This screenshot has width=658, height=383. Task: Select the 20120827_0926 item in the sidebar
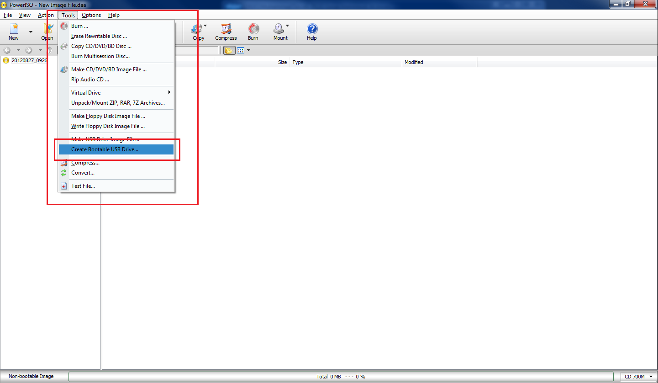click(27, 60)
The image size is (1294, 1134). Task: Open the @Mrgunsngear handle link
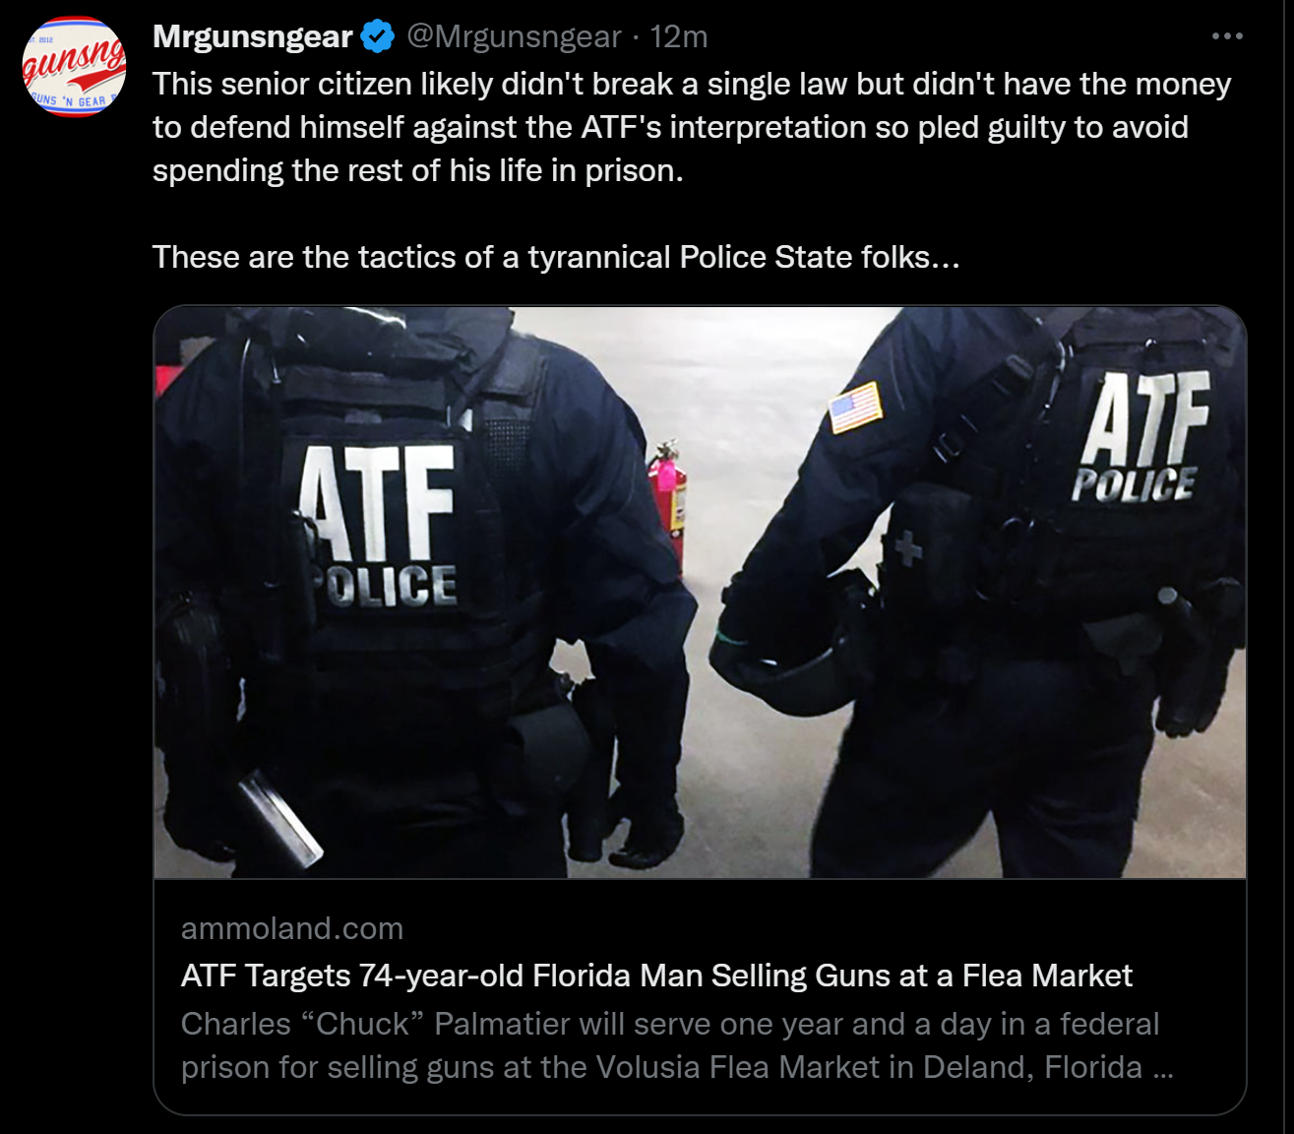pyautogui.click(x=514, y=36)
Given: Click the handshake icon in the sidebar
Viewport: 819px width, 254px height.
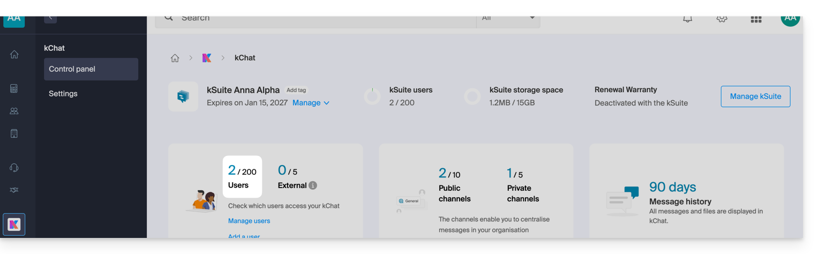Looking at the screenshot, I should (x=14, y=190).
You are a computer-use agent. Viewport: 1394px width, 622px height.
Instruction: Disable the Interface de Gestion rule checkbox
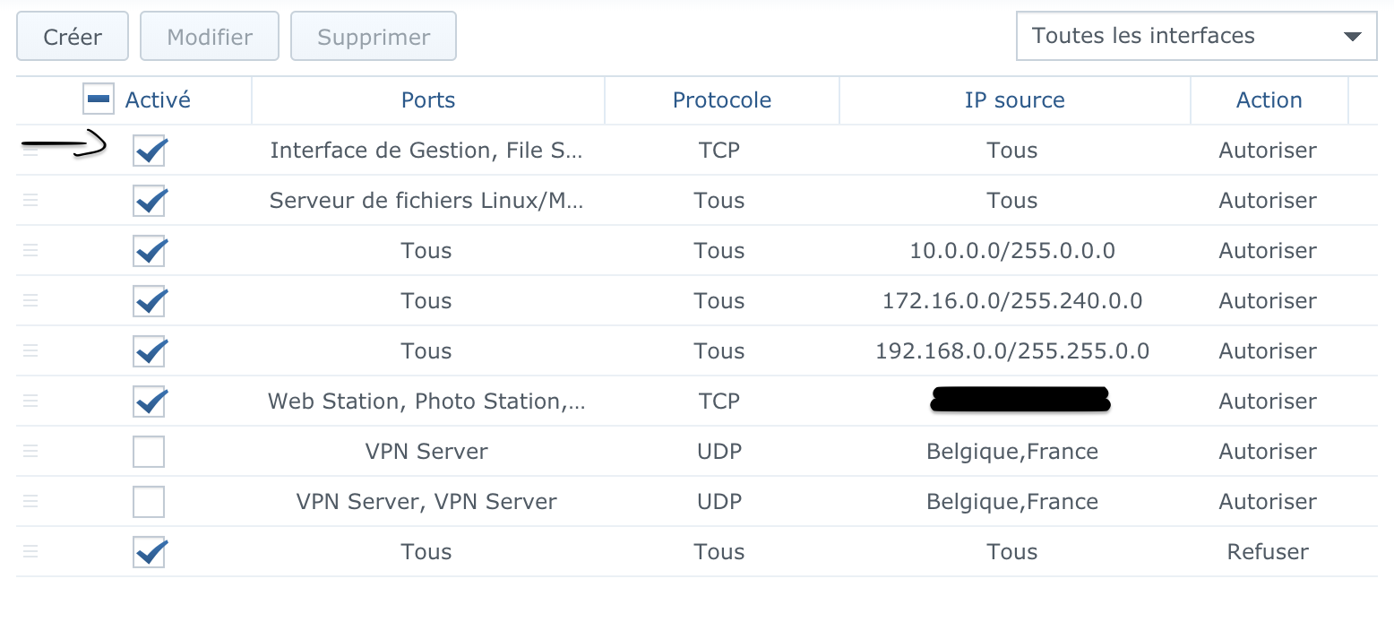click(149, 151)
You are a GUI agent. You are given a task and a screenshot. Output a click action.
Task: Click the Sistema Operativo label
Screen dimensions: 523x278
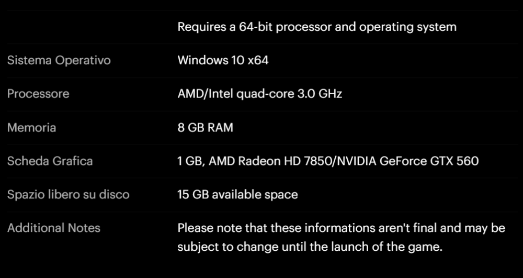[x=59, y=60]
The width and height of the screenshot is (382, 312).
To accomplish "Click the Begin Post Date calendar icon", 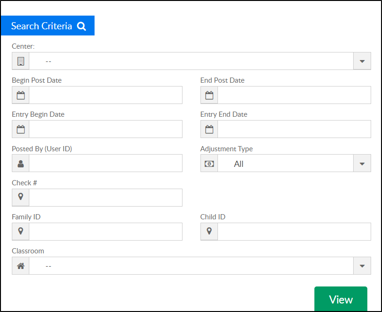I will pyautogui.click(x=21, y=95).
■ ■ ■ ■ ■
From the listing above, copy every line that includes the word "agent".

= EXPECTED ANSWER =
You are a computer-use agent. Viewport: 1394px width, 622px height.
You are a GUI agent. You are given a task and a screenshot. Output a click action.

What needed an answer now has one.